Jung sah sie überrascht an und war auf der Stelle überzeugt, den richtigen Duft gefunden zu haben. Die anschließende Riechprobe bestärkte ihn in seiner Meinung. Er selbst roch PURE POISON gerne, ein Phänomen, das ganz neu für ihn war und ihn seltsam berührte.

»Wunderbar. Packen Sie es mir bitte als Geschenk ein«, sagte er erregt von dem angenehmen Gefühl, das absolut Richtige zu tun.

»Sehr gern.« Ihr Lächeln entblößte zwei Reihen schöner Zähne, die nicht wie dichte Palisaden in ihrem Gesicht standen. Vor denen hätte Jung sich eher gefürchtet, als dass sie einladend und freundlich auf ihn gewirkt hätten.

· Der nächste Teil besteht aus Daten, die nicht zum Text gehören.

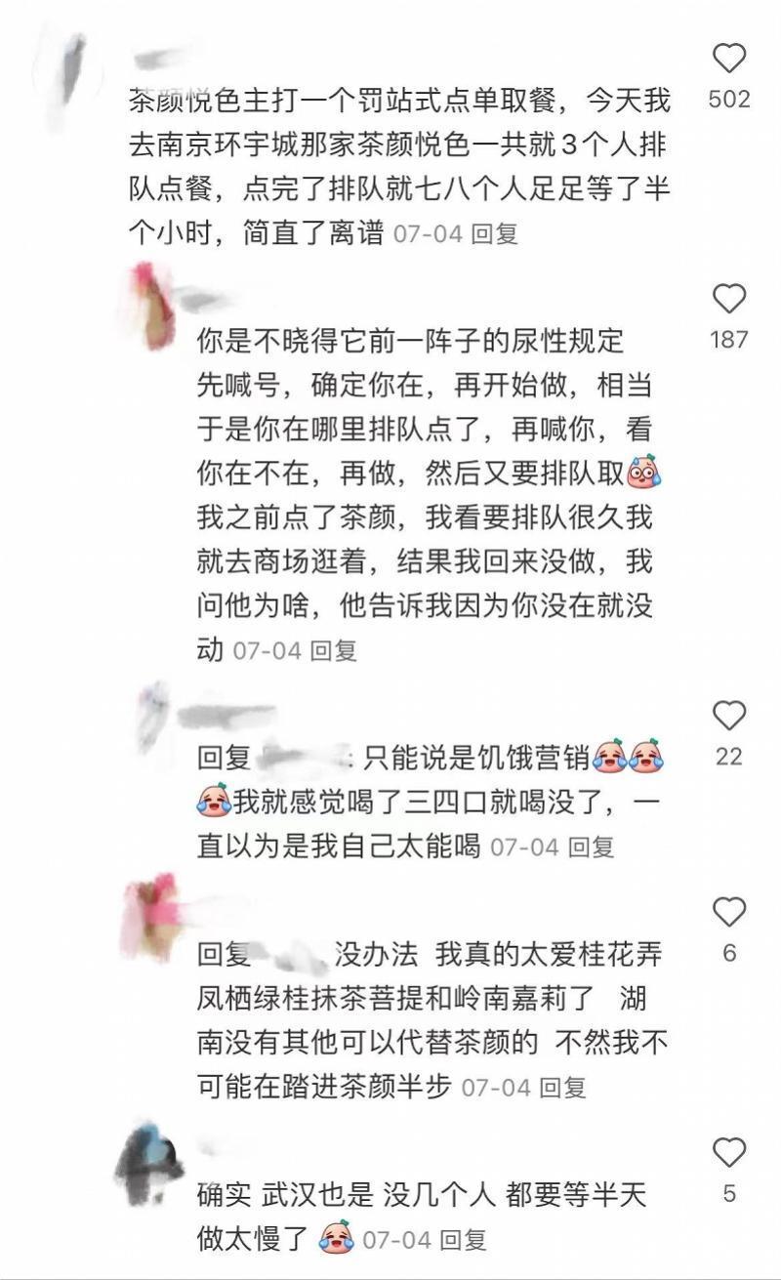
Task: Tap 回复 after 我自己太能喝 comment
Action: [591, 846]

Er verließ schließlich den Laden mit dem dringlichen Wunsch, so schnell wie möglich nach Hause zu kommen. Nicht nur das widerliche Wetter, das er noch einmal verfluchte, drängte ihn dazu. Er lief mit langen Schritten, soweit der vorweihnachtliche Aufgalopp in der Fußgängerzone es ihm gestattete, zurück zur Polizei-Inspektion, bestieg schnell sein Auto und fuhr zügig am ZOB4 vorbei über Süderhofenden auf die Husumer Straße. Ab da brauchte er nicht mehr lange, um zu seinem Haus im Süden von Flensburg zu kommen. Ihn beschlich das Gefühl, als hätte er heute seinen Heimweg in neuer Rekordzeit zurückgelegt.